[Data records]
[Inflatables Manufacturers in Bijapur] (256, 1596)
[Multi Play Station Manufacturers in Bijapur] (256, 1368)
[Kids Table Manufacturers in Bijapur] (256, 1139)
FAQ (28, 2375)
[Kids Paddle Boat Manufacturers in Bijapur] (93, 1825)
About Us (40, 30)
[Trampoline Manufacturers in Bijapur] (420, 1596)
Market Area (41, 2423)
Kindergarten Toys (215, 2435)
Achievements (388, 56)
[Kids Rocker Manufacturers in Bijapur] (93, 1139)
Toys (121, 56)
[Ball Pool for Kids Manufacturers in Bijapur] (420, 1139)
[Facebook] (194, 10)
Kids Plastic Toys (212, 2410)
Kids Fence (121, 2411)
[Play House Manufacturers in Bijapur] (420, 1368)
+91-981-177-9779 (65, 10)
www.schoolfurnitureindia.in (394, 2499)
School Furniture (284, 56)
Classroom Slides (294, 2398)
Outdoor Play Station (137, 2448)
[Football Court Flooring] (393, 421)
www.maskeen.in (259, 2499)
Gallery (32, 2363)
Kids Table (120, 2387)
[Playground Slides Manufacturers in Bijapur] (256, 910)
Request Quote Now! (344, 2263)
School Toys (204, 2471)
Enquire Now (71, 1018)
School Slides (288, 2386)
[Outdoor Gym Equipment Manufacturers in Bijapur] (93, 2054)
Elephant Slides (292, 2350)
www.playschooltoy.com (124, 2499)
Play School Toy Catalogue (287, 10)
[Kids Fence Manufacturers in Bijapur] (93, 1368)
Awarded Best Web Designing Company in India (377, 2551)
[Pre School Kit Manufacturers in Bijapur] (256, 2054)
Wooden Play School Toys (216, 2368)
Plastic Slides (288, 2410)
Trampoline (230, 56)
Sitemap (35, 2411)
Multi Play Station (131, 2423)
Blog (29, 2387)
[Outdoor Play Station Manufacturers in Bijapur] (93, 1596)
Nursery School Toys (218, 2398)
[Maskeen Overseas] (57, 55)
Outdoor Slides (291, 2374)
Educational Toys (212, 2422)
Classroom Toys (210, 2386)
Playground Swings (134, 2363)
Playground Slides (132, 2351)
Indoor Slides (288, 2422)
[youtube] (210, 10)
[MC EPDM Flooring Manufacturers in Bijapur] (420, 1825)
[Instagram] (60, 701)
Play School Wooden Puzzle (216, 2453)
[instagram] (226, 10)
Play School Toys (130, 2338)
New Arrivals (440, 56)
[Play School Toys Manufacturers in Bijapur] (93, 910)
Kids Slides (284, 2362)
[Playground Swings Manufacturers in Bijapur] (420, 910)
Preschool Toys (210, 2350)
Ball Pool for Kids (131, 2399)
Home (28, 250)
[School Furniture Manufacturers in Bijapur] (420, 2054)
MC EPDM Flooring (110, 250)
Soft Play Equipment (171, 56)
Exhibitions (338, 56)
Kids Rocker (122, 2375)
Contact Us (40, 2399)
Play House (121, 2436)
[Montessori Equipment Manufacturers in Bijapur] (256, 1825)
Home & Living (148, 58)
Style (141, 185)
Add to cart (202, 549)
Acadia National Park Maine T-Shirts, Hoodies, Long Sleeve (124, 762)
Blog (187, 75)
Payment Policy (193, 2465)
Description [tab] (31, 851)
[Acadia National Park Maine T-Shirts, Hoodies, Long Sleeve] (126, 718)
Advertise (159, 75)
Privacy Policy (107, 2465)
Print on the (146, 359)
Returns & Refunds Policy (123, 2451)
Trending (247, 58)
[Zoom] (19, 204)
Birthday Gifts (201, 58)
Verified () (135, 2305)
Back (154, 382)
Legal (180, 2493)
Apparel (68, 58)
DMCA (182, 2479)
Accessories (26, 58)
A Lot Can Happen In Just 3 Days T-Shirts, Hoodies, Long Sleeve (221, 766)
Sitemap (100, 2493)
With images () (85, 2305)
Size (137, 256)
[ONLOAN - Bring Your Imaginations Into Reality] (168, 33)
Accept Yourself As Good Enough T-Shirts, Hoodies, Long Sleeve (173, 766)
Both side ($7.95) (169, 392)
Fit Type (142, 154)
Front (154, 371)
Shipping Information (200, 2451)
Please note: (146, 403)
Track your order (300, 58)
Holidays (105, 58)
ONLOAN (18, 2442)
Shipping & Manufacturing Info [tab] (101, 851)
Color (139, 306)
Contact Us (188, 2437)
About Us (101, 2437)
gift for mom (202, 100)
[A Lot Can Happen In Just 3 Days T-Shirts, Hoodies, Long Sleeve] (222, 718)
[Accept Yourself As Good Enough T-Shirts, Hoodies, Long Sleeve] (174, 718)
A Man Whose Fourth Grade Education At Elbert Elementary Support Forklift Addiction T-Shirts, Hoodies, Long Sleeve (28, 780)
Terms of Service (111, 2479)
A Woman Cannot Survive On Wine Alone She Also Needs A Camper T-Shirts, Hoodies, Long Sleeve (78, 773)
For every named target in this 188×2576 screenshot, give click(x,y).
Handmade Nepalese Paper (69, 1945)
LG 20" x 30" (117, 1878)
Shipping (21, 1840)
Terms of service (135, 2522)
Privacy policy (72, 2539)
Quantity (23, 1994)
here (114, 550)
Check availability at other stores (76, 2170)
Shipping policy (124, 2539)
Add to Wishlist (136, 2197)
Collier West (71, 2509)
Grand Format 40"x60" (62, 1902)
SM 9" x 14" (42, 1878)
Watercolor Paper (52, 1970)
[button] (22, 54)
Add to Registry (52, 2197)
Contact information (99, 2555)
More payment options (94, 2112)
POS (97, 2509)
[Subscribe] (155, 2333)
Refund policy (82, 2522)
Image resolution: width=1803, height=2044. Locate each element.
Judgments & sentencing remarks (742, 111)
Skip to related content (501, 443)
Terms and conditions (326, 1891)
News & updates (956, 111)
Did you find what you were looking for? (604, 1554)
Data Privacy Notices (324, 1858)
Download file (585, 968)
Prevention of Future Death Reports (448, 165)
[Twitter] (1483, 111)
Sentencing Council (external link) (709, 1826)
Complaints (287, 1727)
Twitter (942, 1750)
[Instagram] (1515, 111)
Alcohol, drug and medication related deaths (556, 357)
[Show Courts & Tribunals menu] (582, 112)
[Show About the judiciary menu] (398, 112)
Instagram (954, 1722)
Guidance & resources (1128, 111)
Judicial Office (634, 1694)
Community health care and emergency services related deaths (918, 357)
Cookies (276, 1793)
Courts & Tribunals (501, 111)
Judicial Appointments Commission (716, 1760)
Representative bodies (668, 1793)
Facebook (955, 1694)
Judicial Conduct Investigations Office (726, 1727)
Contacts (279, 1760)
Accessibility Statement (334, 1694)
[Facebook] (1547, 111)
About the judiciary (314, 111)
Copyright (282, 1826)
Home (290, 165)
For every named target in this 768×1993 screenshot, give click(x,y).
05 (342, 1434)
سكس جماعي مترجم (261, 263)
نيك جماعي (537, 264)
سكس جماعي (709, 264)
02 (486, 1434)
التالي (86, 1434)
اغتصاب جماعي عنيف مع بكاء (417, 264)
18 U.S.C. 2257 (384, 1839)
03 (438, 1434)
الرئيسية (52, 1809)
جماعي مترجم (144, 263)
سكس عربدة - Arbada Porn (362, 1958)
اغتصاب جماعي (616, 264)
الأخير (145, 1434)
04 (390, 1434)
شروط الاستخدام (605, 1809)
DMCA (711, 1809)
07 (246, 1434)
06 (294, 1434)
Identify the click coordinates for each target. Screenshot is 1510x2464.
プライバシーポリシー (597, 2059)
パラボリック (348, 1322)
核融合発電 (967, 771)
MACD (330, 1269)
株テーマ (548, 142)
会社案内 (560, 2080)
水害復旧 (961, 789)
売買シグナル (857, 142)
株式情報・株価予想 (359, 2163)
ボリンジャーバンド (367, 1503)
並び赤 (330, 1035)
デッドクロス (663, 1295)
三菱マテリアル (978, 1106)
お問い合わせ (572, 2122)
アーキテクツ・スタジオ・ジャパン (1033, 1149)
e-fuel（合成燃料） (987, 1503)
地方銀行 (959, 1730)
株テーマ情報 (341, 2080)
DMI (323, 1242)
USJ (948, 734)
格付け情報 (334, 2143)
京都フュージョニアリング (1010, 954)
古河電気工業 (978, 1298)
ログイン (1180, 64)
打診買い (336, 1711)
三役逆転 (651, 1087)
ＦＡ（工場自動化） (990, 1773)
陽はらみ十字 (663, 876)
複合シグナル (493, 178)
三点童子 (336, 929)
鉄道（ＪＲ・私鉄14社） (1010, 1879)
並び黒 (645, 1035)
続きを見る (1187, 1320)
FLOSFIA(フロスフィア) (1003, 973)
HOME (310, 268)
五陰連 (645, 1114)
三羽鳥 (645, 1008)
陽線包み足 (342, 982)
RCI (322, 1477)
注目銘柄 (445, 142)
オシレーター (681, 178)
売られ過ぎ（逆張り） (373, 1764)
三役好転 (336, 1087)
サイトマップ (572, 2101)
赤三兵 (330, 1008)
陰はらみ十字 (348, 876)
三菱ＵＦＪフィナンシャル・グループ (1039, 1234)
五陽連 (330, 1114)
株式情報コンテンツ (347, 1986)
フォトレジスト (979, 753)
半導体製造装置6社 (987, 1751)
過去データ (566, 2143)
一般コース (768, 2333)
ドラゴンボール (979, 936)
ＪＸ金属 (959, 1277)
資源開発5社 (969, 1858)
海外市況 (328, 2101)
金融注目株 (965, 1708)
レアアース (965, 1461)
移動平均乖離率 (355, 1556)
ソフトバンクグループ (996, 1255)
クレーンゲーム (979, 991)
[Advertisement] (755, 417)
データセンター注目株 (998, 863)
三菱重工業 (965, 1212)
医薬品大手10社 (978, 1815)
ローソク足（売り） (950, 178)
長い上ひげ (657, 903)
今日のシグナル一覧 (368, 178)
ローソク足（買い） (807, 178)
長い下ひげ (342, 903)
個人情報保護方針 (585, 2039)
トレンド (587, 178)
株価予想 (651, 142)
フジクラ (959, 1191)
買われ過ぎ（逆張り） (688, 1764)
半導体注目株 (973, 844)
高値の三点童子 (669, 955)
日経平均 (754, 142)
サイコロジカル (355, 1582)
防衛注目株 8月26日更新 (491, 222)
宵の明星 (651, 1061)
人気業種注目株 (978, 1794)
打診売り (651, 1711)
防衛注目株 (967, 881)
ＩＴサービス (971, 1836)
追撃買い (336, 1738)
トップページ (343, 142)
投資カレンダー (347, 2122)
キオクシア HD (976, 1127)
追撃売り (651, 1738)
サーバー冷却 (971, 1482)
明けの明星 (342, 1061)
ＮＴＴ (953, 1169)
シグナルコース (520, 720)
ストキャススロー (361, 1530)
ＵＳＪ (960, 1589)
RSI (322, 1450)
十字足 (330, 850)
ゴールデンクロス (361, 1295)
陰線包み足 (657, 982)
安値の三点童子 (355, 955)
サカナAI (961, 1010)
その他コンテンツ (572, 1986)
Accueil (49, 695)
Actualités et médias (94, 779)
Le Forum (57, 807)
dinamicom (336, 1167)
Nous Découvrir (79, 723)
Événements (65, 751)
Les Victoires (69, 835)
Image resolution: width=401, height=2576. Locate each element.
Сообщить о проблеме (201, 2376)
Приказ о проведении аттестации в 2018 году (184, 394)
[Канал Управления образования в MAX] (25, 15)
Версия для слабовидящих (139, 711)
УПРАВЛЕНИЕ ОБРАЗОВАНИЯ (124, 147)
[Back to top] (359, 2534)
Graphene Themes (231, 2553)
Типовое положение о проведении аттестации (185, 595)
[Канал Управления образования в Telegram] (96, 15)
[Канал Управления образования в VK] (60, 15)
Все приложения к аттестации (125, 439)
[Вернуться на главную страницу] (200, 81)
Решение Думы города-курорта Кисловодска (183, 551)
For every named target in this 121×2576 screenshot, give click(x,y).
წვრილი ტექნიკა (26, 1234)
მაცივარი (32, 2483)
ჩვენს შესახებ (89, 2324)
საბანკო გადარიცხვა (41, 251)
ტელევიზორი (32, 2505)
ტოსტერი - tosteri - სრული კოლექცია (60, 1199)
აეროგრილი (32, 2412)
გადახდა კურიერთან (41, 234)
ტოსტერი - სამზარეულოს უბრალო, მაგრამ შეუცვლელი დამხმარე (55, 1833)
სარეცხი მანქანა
[/Data records]
Required action: Where a line in the material above holds "Equipment", copy that line.

Answer box:
[Outdoor Gym Equipment Manufacturers in Bijapur] (93, 2054)
Soft Play Equipment (171, 56)
[Montessori Equipment Manufacturers in Bijapur] (256, 1825)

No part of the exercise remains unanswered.